GELENEKÇİ İslam anlayışının önde gelen isimlerinden Ali Bulaç “bu seçimde de başörtülü milletvekili olmayıversin” diye yazdı. Türban yasağına karşı çıkan kadınların yürüttüğü “başörtülü aday yoksa, oy da yok!” kampanyasından rahatsız olmuştu.
Bulaç’a göre “ ‘iyi saatte olsunlar’ bu sefer iyi niyetli bayanlar üzerinden AK Parti’ye yeni bir tuzak kuruyorlar”dı, partiyi kapattırmak için!.. Seçimden sonra “yeni ve sivil bir anayasa çıksın, herkesle beraber başörtülüler de rahatlasın”dı...
Ben böyle “iyi saatte olsunlar”lı, “tuzak”lı komplo teorilerine inanmam.
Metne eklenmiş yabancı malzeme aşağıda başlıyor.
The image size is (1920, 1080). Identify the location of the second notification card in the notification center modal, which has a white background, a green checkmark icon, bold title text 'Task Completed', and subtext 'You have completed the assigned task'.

Bu kadınların birilerine safça alet olduklarını da kabul etmem.
Fakat bu siyasi konulardan daha önemlisi, Bulaç’ın öbür eleştirileridir: Bulaç’a göre, tesettürlü kesimde “öne çıkan bazı kadınlar” başörtüsünün dinsel içeriğini boşaltıp “insan hakları”na indirgemişlerdi... Başörtüsünü “yerel ve merkezi iktidardan iş koparmanın, çeşitli kurum ve kuruluşlarda mevki kapmanın vasıtası” haline getirmişlerdi falan... (Zaman, 2 Nisan)

Değişen kadın

Türbanlı yazar Nihal Bengisu Karaca hemen ertesi gün Ali Bulaç’ı eleştiren yazısını yayımladı. (Haber Türk, 3 Nisan) Bunu Hilal Kaplan’ın eleştirisi izledi. (Yeni Şafak, 4 Nisan)
Her ikisi de takdir ettiğim, saygı duyduğum kalemlerdir.
Bulaç’ı eleştirirken, evinde oturup “kocasının çorabını yıkayan” veya “ben bilmem kocam bilir diyen” kadın tasavvuruna karşı çıkıyor, okuyan, meslek ve kariyer sahibi olan kadın tipini savunuyorlardı.
28 Şubat dönemindeydi, Kanal 7’de Mehmet Şevket Eygi, “Müslüman feminist” Hidayet
Şefkatli Tuksal’a çıkışıyordu:
“Sen önce edebinle oturmayı öğren!”
Türkiye’de türbana özgürlük ve kadın hakları mücadelesinin önde gelen isimlerinden Hidayet Hanım, ayak ayak üstüne atarak oturmuştu, “edebe aykırı” tavrı buydu!
İslami kesimde kadın konusunda yaşanan değişim, elbette siyasetin konjonktürel tavırlarından daha önemlidir.

Modernleşme simgesi
Yıllardan beri türban yasağına karşı çıkarken ve 28 Şubat’ta askerleri eleştirirken temel gerekçem daima şu olmuştur: Türban irticanın değil, modernleşmenin simgesidir!
Ninelerimizin örtünmesinden elbette farklı olan türban, dindar camiada “kasabalılığa karşı şehirleşmenin, modernleşmeye katılımın ve geleneksellikten emansipasyonun”   simgesidir diye yazmıştım. (Milliyet, 18 Ocak 2002)
Kız okuyacak, üniversite diploması alacak, hatta master, doktora yapacak... Ve siz ona kıyafetiyle, davranışlarıyla “nineleriniz, anneleriniz gibi olun” diye buyuracaksınız!
Askerlerin ve yüksek yargının laiklik adına söylediği buydu. Şimdi CHP’de Süheyl Batum söylüyor bu eski lafları...
‘Gelenek’ adına da bazı muhafazakârlar söylüyor bunu!

Eşitlik talebi
Eğitim, şehirleşme, kariyer gibi modernleşme faktörlerinin ‘değerler’ dünyasındaki en önemli etkisi, “eşitlik” fikrini geliştirmesidir. Kadın hareketinin güçlenmesinin de sebebi budur.
Türbanlı kadınların okumak istemesi de vekil olmak istemesi de kesinlikle modern bir eşitlik talebidir. Ben onları destekliyorum.
Başı açık ya da örtülü, çok sayıda kadın, bırakın seçilsinler; Meclis’e, belediyelere, il genel meclislerine, ticaret odalarına... Milyonlarca hemcinslerine iyi örnek olurlar.